Data extracts –
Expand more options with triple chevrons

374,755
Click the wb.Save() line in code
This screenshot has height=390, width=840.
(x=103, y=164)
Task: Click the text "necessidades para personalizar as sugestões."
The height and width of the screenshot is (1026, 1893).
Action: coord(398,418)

--

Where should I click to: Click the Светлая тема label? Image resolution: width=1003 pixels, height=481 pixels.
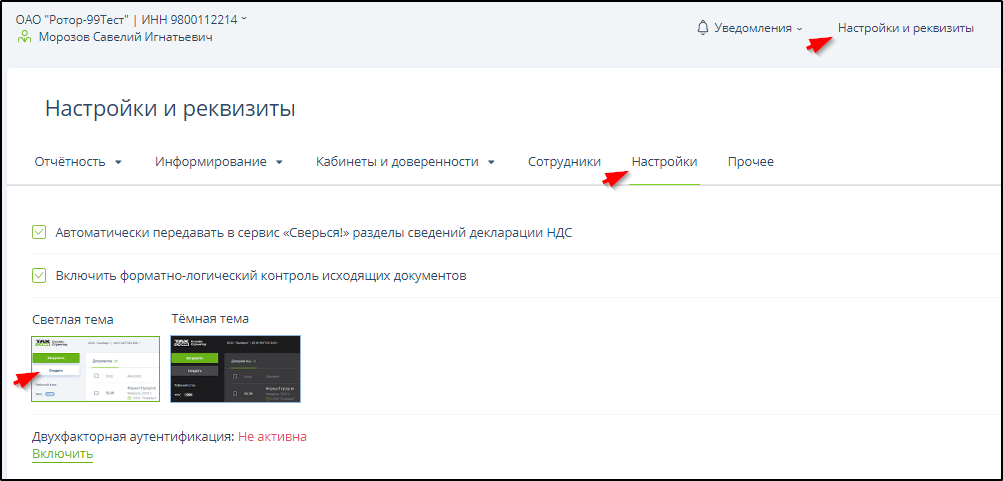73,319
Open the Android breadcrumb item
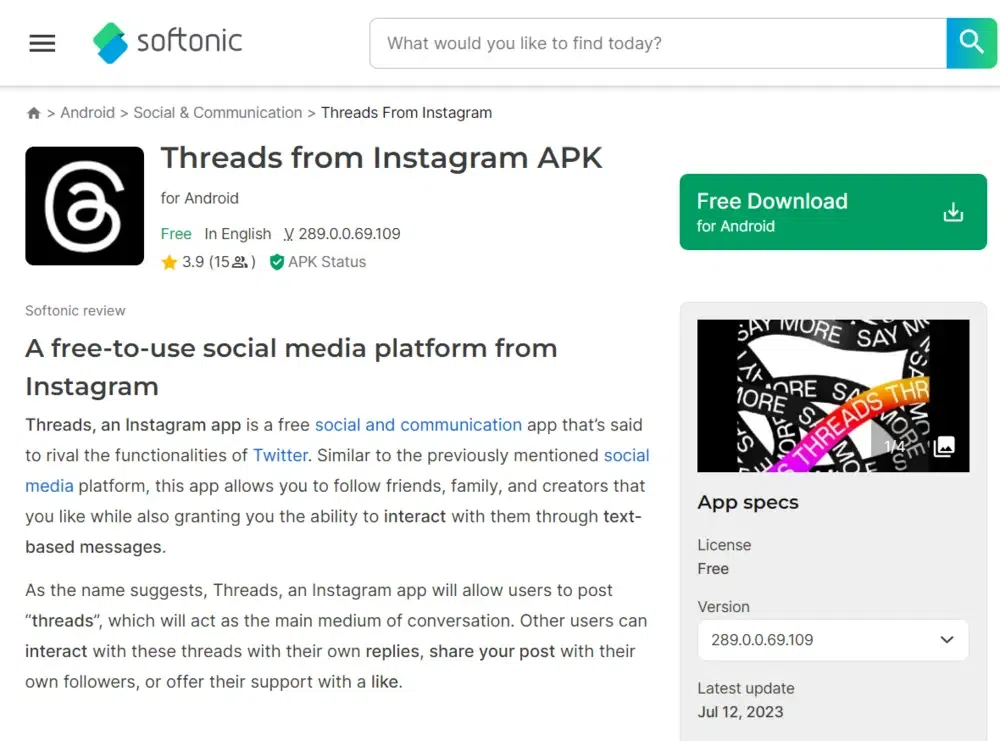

---

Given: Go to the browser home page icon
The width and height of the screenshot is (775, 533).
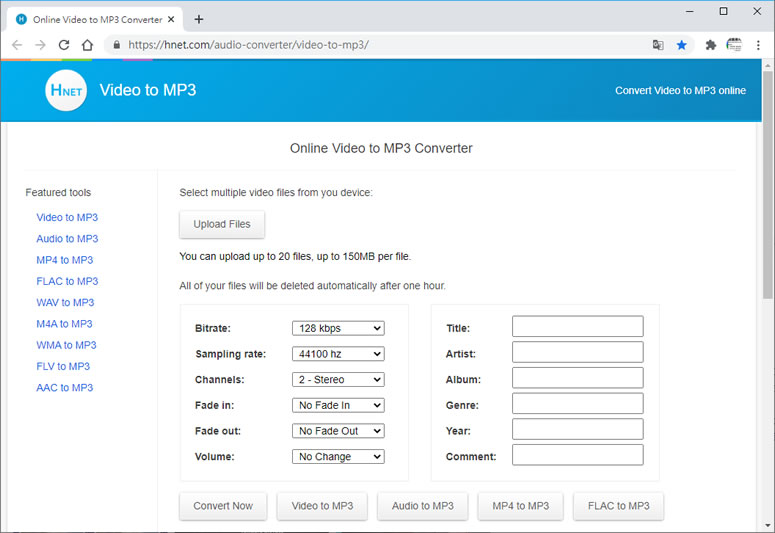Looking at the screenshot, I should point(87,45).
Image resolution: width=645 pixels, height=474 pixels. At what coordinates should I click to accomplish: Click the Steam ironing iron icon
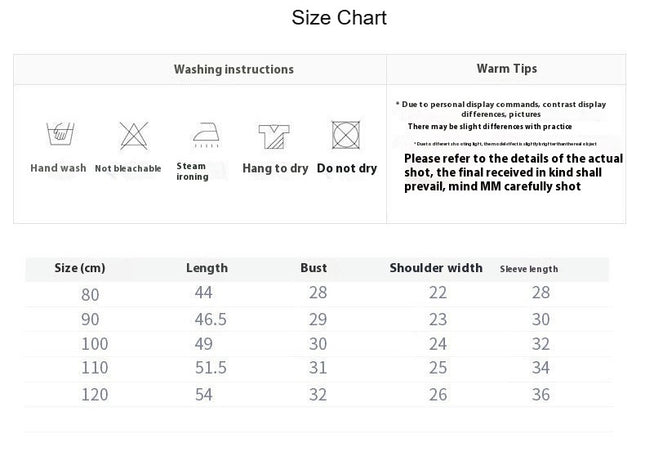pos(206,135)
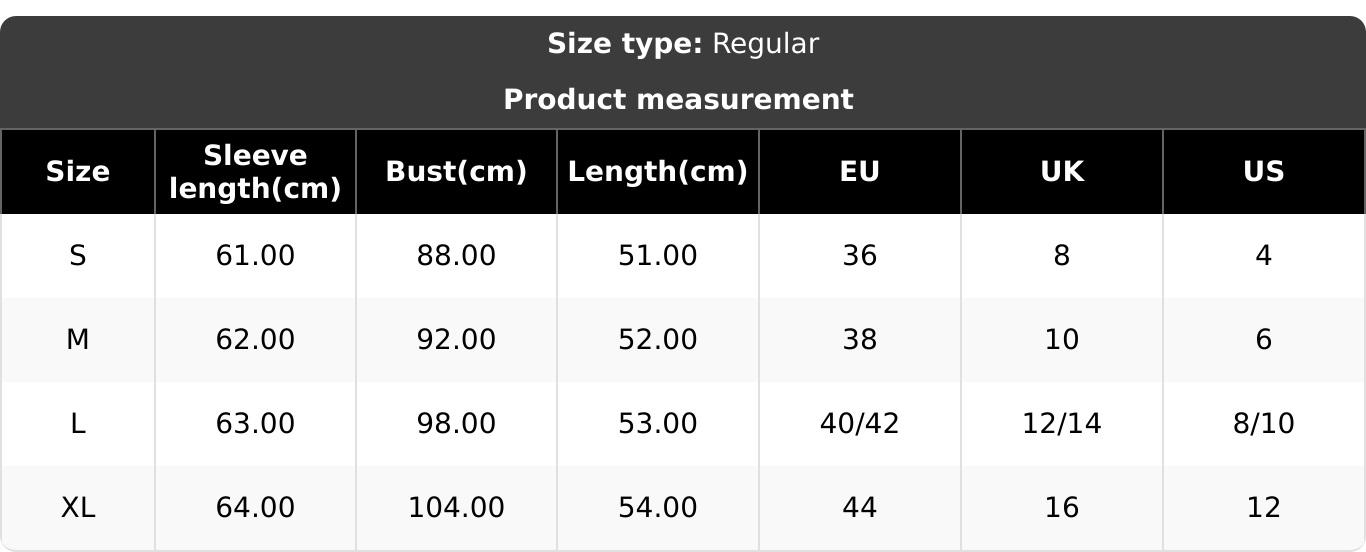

Try it – Using the data above, output the line that has "Where should I", the line that has "Open the Android breadcrumb item", and whatever lines fall between, each exactly as it stands and without pictures.

Answer space –
Where should I click to: Click the Светлая тема label? Image resolution: width=1003 pixels, height=481 pixels.
73,319
Open the Android breadcrumb item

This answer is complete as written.